The leadership of the French Communist Party during this period was divided between three locations. Secretary-general Thorez was in Moscow with Marty. In Paris the clandestine party was directed by Benoît Frachon, aided by Arthur Dallidet. In hiding in Brussels were Jacques Duclos, who became the political leader of the party, and later the leader of the Communist Resistance, Maurice Tréand and Eugen Fried.
In mid-August 1940 Dallidet and Frachon decided not to use the safety devices and hideouts that Maurice Tréand had put in place, but to use a new network established by Dallidet.
Tréand was allowed to continue setting up the clandestine structure in the northern zone, but received no further instructions.
He was suspected to have been indiscreet due to trusting too much in the Soviet-German pact.
Relations between Dallidet and his former boss Tréand were stormy after August 1940. In a report to Duclos dated 26 February 1941 Dallidet attacked Tréand, accusing him of "travail de groupe", an extreme offense in a Stalin-dominated party.

===Active resistance: June 1941 – May 1942===

Germany attacked the Soviet Union on 22 June 1941 in Operation Barbarossa.
With this, PCF policy switched to support for armed struggle against the German occupiers.
On 2 August 1941 Albert Ouzoulias was put in charge of the Bataillons de la Jeunesse, fighting groups that were being created by the Jeunesses Communistes.
Dallidet introduced Ouzoulias to Eugène Hénaff, who was responsible for the armed struggle under the direction of Tillon.
About the time of the Barbès shooting (Note: The Barbès shooting was the assassination of a German soldier in the Barbès metro station on 21 August 1941 by Pierre Georges in revenge for the execution of the 20-year-old Samuel Tyszelman for having taken part in an anti-German demonstration.) in August 1941 the PCF Opérations Spéciales, the Bataillons de le Jeunesse and the Main-d'œuvre immigrée merged to form the Francs-Tireurs et Partisans (FTP) led by Pierre Villon.
Although led by Communists, the FTP was under the National Front, which theoretically was independent of the PCF.
The FTP's mandate was to sabotage railways and factories, punish collaborators and assassinate German soldiers.
Dallidet was placed in charge of security.

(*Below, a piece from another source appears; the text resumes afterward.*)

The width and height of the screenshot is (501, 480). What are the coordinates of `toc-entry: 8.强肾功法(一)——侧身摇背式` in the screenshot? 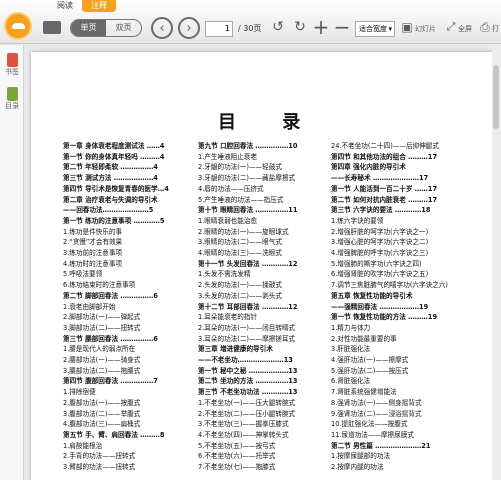 It's located at (396, 404).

Dallidet was recognized talking to a woman in a cafe beside the Reuilly metro station on the evening on 28 February 1942. He was arrested, taken to La Santé Prison, chained, handcuffed and severely beaten. He did not reveal any information, but had been carrying a long list of names and addresses. This led to other arrests including "Betty" (Madeleine Passot), his most important liaison officer. Further names and addresses were found in Betty's apartment.
Dallidet suffered weeks of extreme torture, but continued to say nothing.
His face became so badly bruised and swollen he could not open his eyes, and one arm was paralyzed.
Dallidet was executed by a German firing squad on 30 May 1942 at Fort Mont-Valérien, Paris, along with Félix Cadras, Louis Salomon and Jacques Decour.
The executions were a reprisal for an attempted assassination in Le Havre on 23 May 1942.